Security Experts:

Apple Fixes "Backdoors" With Release of iOS 8

Apple announced on Wednesday the availability of iOS 8, the eighth major release of iOS. The latest version of the mobile operating system comes with fixes for more than 50 security vulnerabilities.

iOS 8 contains security fixes for 802.1X, accounts, accessibility, the address book, app installation, assets, Bluetooth, the Core Graphics framework, data detectors, the lock screen, iMessage, IOAcceleratorFamily, IOHIDFamily, IOKit, the kernel, mail, profiles, Safari, Webkit, WiFi and other features.

The vulnerabilities can be exploited for arbitrary code execution, denial-of-service (DoS), data theft, privilege escalation, and other types of attacks. Most of the flaws were reported this year, but some had been discovered in previous years.

In a note at the bottom of its security advisory for iOS 8, Apple revealed that it has made some changes to diagnostic capabilities. A closer look reveals that the update actually addresses security concerns brought to light earlier this year by Jonathan Zdziarski, an expert in iOS security and forensics.

The researcher reported in July that several undocumented forensics services running on iOS devices could be leveraged as attack points and surveillance mechanisms. Apple denied at the time creating backdoors as part of a collaboration with government agencies.

"We have designed iOS so that its diagnostics functions do not compromise user privacy and security, but still provides needed information to enterprise IT departments, developers and Apple for troubleshooting technical issues," Apple said at the time. "A user must have unlocked their device and agreed to trust another computer before that computer is able to access the limited diagnostics data. The user must agree to share this information, and data is never transferred without their consent."

With the release of iOS 8, the company made some further security improvements to these services. However, it hasn't provided any details on the fixes and it hasn't credited Zdziarski for bringing the issues to its attention.
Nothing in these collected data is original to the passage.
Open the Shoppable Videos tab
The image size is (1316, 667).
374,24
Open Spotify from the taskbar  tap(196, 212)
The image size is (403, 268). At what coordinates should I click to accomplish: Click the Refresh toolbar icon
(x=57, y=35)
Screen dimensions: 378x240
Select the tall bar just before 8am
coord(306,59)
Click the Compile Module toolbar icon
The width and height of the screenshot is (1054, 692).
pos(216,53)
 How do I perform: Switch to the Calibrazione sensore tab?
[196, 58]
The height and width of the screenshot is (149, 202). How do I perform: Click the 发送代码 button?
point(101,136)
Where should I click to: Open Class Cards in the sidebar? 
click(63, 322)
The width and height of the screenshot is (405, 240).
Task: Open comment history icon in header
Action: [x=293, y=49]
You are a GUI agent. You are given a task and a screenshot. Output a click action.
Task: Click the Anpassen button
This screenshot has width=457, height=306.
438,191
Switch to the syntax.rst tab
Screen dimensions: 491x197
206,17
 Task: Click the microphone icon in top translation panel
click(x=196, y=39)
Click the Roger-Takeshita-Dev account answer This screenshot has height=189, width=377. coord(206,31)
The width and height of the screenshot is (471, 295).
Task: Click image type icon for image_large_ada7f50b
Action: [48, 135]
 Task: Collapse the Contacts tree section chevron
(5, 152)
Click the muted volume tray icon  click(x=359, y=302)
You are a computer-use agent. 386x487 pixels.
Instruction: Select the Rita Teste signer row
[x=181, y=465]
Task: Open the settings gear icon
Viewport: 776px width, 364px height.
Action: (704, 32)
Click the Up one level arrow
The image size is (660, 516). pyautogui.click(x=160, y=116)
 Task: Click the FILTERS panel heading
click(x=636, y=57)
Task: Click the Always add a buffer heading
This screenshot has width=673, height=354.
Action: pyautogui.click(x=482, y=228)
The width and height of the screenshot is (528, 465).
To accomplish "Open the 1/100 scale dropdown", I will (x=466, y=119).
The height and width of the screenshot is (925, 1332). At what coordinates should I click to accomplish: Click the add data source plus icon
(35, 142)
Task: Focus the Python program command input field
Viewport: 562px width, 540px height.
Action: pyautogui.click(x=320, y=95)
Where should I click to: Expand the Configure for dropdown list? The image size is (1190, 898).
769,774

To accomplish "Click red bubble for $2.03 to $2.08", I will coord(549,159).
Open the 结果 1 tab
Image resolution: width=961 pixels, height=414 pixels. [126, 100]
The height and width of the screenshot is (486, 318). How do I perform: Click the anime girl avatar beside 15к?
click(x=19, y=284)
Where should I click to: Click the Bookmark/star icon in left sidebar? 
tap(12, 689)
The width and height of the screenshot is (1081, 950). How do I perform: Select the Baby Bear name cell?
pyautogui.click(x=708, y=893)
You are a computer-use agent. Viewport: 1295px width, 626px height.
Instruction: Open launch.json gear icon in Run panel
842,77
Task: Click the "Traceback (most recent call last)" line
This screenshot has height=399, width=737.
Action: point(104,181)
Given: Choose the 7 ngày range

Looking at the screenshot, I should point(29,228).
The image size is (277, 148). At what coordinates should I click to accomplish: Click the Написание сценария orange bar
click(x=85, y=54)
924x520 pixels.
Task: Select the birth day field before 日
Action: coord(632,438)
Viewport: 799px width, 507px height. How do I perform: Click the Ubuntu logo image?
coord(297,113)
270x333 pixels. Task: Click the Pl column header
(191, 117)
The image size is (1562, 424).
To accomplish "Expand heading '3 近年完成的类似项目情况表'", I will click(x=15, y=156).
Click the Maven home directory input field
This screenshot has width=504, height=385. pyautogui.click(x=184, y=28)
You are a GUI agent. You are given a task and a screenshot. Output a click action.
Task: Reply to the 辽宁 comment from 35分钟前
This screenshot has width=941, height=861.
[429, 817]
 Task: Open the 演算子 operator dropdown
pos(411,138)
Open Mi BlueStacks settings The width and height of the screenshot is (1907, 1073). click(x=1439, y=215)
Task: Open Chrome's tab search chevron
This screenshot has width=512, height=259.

In an open letter to CEO Tim Cook and Apple's Security Team, the researcher says he is disappointed that the company "swept" many of the issues he described in his research papers "under the rug." Apple has only given him credit for an address book issue.

"Apple’s code fixes can be clearly observed right in the iOS 8 firmware, and yet there is not a single mention of them in the release notes, nor any acknowledgments for the researcher. If there is any ethical practice to be expected in information security – or science of any kind for that matter – it is to properly acknowledge those who’s research you’ve consumed," Zdziarski wrote in his letter. "In many settings, failure to do so is considered plagiarism. My name somehow made it into the iOS 8 notes for some obscure address book encryption issue that I don’t recall even reporting… yet there has been no mention of the more serious issues being fixed, or ever existing."

The researcher has published a blog post detailing the surveillance and forensics vulnerabilities addressed by Apple with the release of iOS 8.

Following the recent iCloud hacking scandal, in which the private photographs of several celebrities were exposed, Apple promised to implement additional security measures to protect its customers. With the release of iOS 8, the company also reviewed its customer privacy policy, and Cook published a message about Apple's commitment to user privacy.

"Security and privacy are fundamental to the design of all our hardware, software, and services, including iCloud and new services like Apple Pay. And we continue to make improvements. Two-step verification, which we encourage all our customers to use, in addition to protecting your Apple ID account information, now also protects all of the data you store and keep up to date with iCloud," Cook said.

In addition, he once again reassured customers that Apple has never worked with any government agency from any country to create backdoors in products or services.

"We have also never allowed access to our servers. And we never will," Cook noted.